__WRITTEN TASK 1__:
Answer these questions using the National Survey of Family Growth text.
(a) In what year did Cycle 5 start?
(b) In which three software packages are program statements available?
(c) Under the design adopted in January 2022, through what month and year will data collection continue?

__SUPPLIED TEXT__:
§

The National Survey of Family Growth is conducted in five-year cycles. In each cycle, surveys are administered via personal interviews with people at homes. The interviewees generally comprise only the civilian, non-institutionalized population.

The cycles so far have been:

- Cycle 1, started 1973
- Cycle 2, started 1976
- Cycle 3, started 1982
- Cycle 4, started 1988
- Cycle 5, started 1995
- Cycle 6, started 2002
- 2006–2010 NSFG
- 2011–2013 NSFG
- 2013–2015 NSFG
- 2015–2019 NSFG

While Cycles 1–5 surveyed only women, Cycle 6 and later surveyed both men and women and used households as the unit of analysis. Cycle 6 surveyed 12,571 respondents 15–44 years of age: 7,643 females and 4,928 males. The 2006–2010 NSFG surveyed 22,682 interviews: over 10,000 interviews with men and more than 12,000 interviews with women. In 2006, the NSFG shifted from periodic surveys to continuous interviewing. For Cycle 6 onward, the surveys were conducted in person by female interviewers who are hired and managed by the University of Michigan Institute for Social Research. The survey samples are intended to be nationally representative but not necessarily representative at subnational levels (such as individual states, ethnicities, or religions).

NSFG resumed data collection in January 2022 with a multi-mode, continuous survey design. Under this survey design, data collection will continue through December 2029.

==Data==

For the survey cycles that have been completed, data is available both in the form of portable document format summaries and as full data files. In addition, program statements are available in SAS, SPSS, and STATA.

Key statistics are also browsable online.

NSFG data is also mirrored on the website of the University of Michigan's Inter-university Consortium for Political and Social Research.

==Reception and impact==

===Claims===

Data collected by the NSFG are used as follows:

- By scholars in the behavioral sciences (e.g., sociology, demography, and economics) to study marriage, divorce, fertility, and family life
- By scholars in public health to study reproductive, maternal and infant health topics
- By agencies of the US Department of Health and Human Services, to brief senior officials and to inform program decision-making in research programs and in health and social service programs
- By state and local governments to plan health and social service programs
- By private-sector research organizations which distribute the information to the public and to policy makers
- By the press, to prepare articles on a number of topics related to health and family life

===Academic research===

The NSFG has been cited in more than 1,300 journal articles, NHCS reports, and book chapters. Research citing the NSFG is concentrated on topics related to family planning, contraception, abortion, and fertility.

§

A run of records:
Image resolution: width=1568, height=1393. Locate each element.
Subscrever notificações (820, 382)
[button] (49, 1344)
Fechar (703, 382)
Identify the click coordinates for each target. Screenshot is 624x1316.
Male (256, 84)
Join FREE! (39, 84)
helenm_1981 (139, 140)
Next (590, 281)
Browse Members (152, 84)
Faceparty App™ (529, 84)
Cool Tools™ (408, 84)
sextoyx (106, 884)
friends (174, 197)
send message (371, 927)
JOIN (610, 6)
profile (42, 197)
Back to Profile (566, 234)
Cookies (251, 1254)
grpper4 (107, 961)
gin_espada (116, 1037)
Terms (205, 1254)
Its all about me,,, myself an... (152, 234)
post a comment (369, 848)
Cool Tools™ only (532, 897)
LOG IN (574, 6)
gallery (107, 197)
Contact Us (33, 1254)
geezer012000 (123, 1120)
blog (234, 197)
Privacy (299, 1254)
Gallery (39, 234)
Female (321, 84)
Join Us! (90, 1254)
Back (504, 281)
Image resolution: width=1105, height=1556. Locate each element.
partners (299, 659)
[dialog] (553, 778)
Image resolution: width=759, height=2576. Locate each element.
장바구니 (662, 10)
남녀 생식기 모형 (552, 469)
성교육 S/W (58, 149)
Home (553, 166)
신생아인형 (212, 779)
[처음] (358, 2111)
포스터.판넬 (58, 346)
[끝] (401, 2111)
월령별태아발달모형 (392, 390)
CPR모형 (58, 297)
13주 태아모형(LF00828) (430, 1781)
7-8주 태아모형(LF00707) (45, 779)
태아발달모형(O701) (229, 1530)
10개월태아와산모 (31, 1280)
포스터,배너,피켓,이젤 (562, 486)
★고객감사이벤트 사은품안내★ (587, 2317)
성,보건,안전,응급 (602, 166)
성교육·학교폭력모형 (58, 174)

§

__WRITTEN TASK 2__:
Reproduce word for word everything in the records from the line containing "포스터.판넬 (58, 346)" down to the last line of the records, including both of those lines.

__COMPLETE ANSWER 1__:
(a) 1995
(b) SAS, SPSS, and STATA
(c) December 2029

__COMPLETE ANSWER 2__:
포스터.판넬 (58, 346)
[끝] (401, 2111)
월령별태아발달모형 (392, 390)
CPR모형 (58, 297)
13주 태아모형(LF00828) (430, 1781)
7-8주 태아모형(LF00707) (45, 779)
태아발달모형(O701) (229, 1530)
10개월태아와산모 (31, 1280)
포스터,배너,피켓,이젤 (562, 486)
★고객감사이벤트 사은품안내★ (587, 2317)
성,보건,안전,응급 (602, 166)
성교육·학교폭력모형 (58, 174)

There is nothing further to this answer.